Hervé Chambe, au Gaec du Coteau ensoleillé, en Savoie, produit 80 tonnes de soja pour ses 73 hautes productrices, distribuées sous forme de graine aplaties. Une conduite menée avec passion pour la vie du sol et dans un souci de rentabilité.

Le soja au Gaec du Coteau ensoleillé est presque une tradition maintenant. « Mes parents cultivaient déjà la variété canadienne Mapple Arrow, se remémore Hervé Chambe, associé avec son frère Michel, dans l'avant-pays savoyard.
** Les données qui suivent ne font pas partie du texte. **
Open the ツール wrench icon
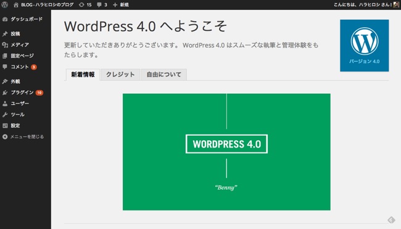This screenshot has width=401, height=229. click(x=5, y=115)
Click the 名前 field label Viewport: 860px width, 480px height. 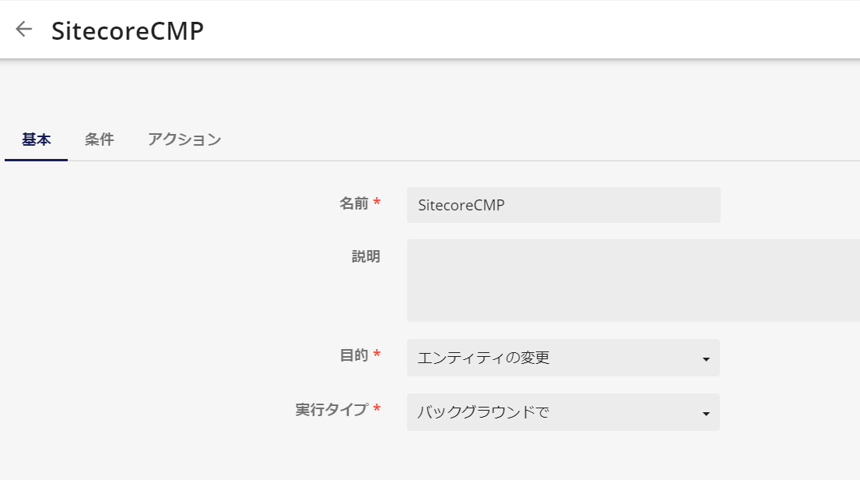[x=354, y=203]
Nous sommes tous les deux d’accord sur l’orientation de notre système en général, et sur le soja en particulier. » La ferme se situe à 450 mètres d’altitude, dans une zone de collines, aux sols sablo-limoneux, sensibles à l’érosion. « Nous avons profondément modifié notre système il y a dix-neuf ans, avec le passage en semis direct sous couvert végétal, une révolution à l’époque, et la livraison de notre lait en IGP tomme de Savoie, donc l’abandon de l’ensilage de maïs en plante entière. »

« L’an dernier, en juillet, l’aspect du soja était extra, on espérait une belle production, et on n'a récolté que 20 quintaux, ce qui reste honorable en non-irrigué. Cette année, c’était le contraire, le soja ne payait pas de mine, et au final on a pourtant moissonné 35 quintaux ! » Bon an, mal an, le soja tire chaque année son épingle du jeu avec un rendement moyen de 28 quintaux par hectare. « Par contre, il ne faut pas trop se fier à l’aspect de la culture, et celui qui est habitué au maïs doit changer ses repères. »
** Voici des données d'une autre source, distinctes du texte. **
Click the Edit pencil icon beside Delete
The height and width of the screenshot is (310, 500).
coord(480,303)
Le point sensible, c'est le désherbage

La culture du soja revient tous les trois ans sur une même parcelle, parfois tous les deux ans. La rotation classique est maïs, céréale et soja. L'inoculation avec de nouveaux produits, dont l’emploi en période sèche est plus souple, revient à 25 euros. « Je pourrais presque me passer d’inoculer les graines, mais je continue de le faire par sécurité, surtout quand je pense à la restitution de l’azote dans le sol pour les prochaines cultures (35 UN) », estime Hervé. Il recourt à deux variétés double zéro – Semafor pour la plus précoce et Primus pour la plus tardive – pour s'adapter à la parcelle et aux dates.
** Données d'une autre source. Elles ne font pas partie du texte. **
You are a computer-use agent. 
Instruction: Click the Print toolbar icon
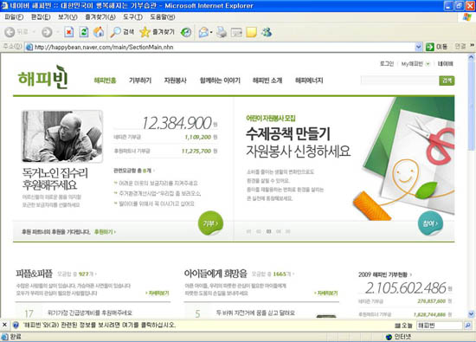[222, 32]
« Le trieur nous permet d’avoir des graines propres ; de nombreuses grilles sont indispensables. »
« Le trieur nous permet d’avoir des graines propres ; de nombreuses grilles sont indispensables. » © T. Hétreau

Le semis intervient début mai avec un semoir Semeato pour semis direct de 3,20 mètres de largeur, acheté en 2002 (environ 45 000 €) et servant à toutes les cultures. Le semis sous couvert de seigle forestier, détruit au  glyphosate, limite le salissement. « Je fais attention à la rémanence du produit, le soja y est sensible. Avec trois semaines de délai, je suis tranquille. » Une grande attention est portée au désherbage, point sensible de la culture, surtout dans les zones où l’ambroisie menace. « On utilise du Pulsar, en un à deux passages, et parfois un antigraminée », précise Hervé. Pour l’anecdote, il a remarqué que les corneilles sont moins friandes de soja que de maïs, dont certaines parcelles ont été détruites au printemps. Les apports d’engrais se limitent aux effluents mis sur les couverts végétaux précédant le soja.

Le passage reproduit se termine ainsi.